If a vacuum exists, as the evidence suggests, that may mean we will need to revise some of the physical laws we use to describe the cosmos. After all, Banik’s theory would explain why the Hubble constant is higher in our local cosmic region.

“The hypothesis that a local vacuum could explain the Hubble voltage by inducing large outflows seems sound in principle, especially given the observational data cited in the study,” Brian Keating, cosmologist and professor of physics at the UC San Diego which studies the Hubble constant. said BI in an email.

But there are still questions that need to be answered. On the one hand, how far does the influence of the void extend? » asks Keating.

“If the local vacuum is not representative of the wider cosmos, this may only provide a local solution, not a global one – it will not ‘resolve’ the Hubble tension,” he wrote.

Keating also notes that Banik’s theory has some limitations. The results of the study depend on the type of vacuum model used, he wrote. Different models give different predictions about the effects of vacuum and “mass flux,” or the average speed of galaxies as they move through the cosmos. Furthermore, models can only offer a simplified view of what the vacuum actually is.

All this means is that the void could propose a solution, but “it is not yet definitive ‘proof’ of the resolution of the tension,” Keating wrote.

There are also other solutions to consider, such as early dark energy. This theory proposes a new form of energy that affects the rate of expansion of the early universe, ultimately leading to the Hubble voltage we observe today, Keating wrote.

Methuselah, the oldest star ever observed, shines against a starry background.Methuselah, the oldest star ever observed, shines against a starry background.

Methuselah, the oldest star ever observed. Scientists disagree on the exact age of this star, and some studies suggest it could be older than the universe itself.Digitized Sky Survey (DSS)/STScI/AURA/Palomar/Caltech/UKSTU/AAO

But Banik notes that the early theory of dark energy conflicts with certain truths about the universe. For example, you would have to change the age of ancient stars for this to work. Otherwise, these stars would have to be older than the universe itself, Banik said.
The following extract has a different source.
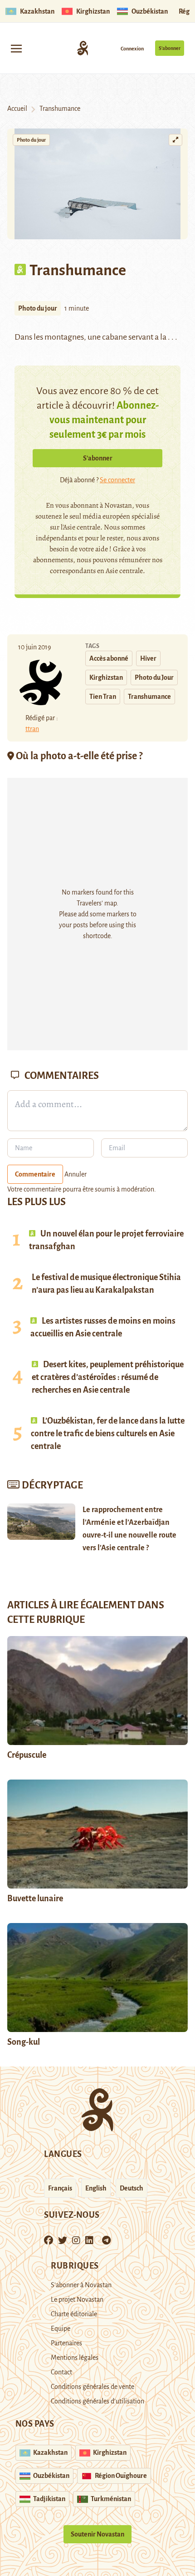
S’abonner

He therefore sticks to his theory of the void. His next research project will analyze supernova data to determine whether the Hubble constant returns to the value predicted by our standard model of cosmology outside of a vacuum. If his theory is correct, there should be no Hubble voltage outside the vacuum boundaries.

“That’s the main thing that sometimes keeps me up at night: worrying about whether supernovae really show that we’re in a faster-expanding universe and that there’s no sign of an edge void,” Banik said.

Until then, the Hubble tension remains a mystery waiting to be resolved.